» Supplied records:
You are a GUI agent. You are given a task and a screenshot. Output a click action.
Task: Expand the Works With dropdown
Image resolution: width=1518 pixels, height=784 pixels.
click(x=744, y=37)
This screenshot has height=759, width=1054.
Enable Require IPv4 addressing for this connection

---

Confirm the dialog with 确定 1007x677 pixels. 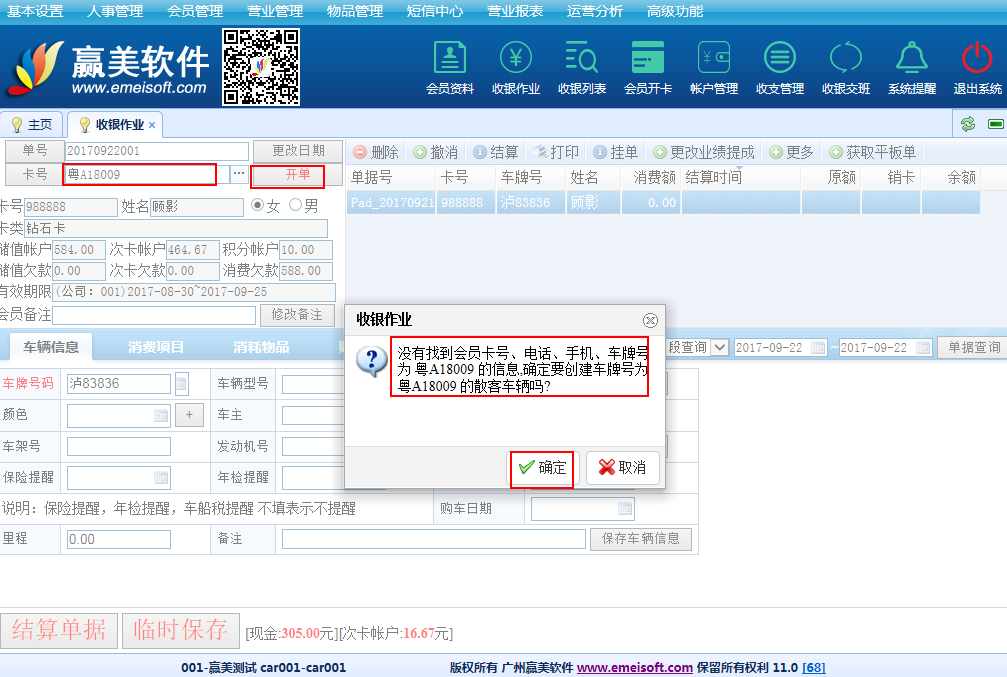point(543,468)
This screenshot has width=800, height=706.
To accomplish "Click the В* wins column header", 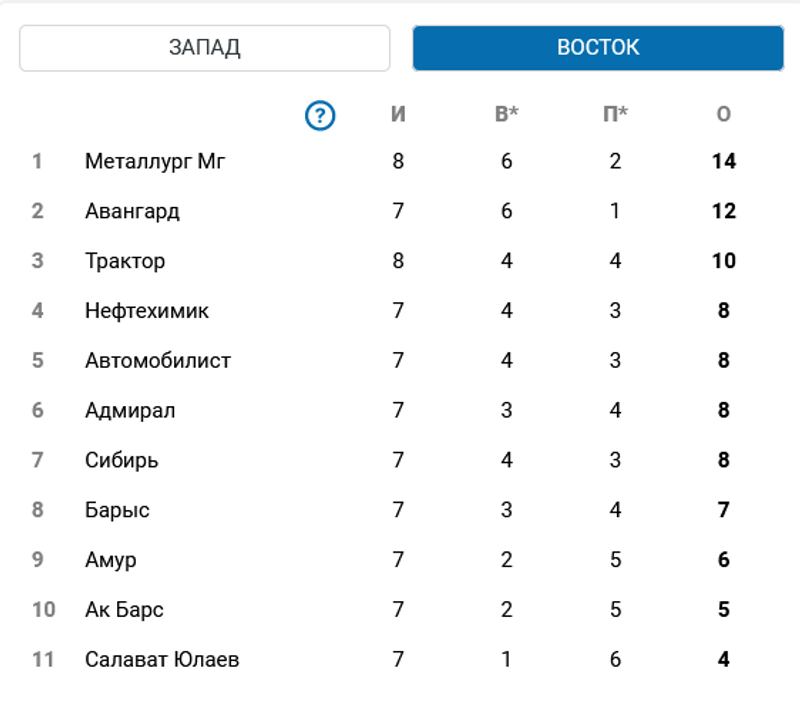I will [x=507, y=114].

» Your task: All lines in the data above from the one with "This screenshot has height=759, width=1054." through the one with "Enable Require IPv4" must be repeated exactly, and no others.

» Task response:
This screenshot has height=759, width=1054.
Enable Require IPv4 addressing for this connection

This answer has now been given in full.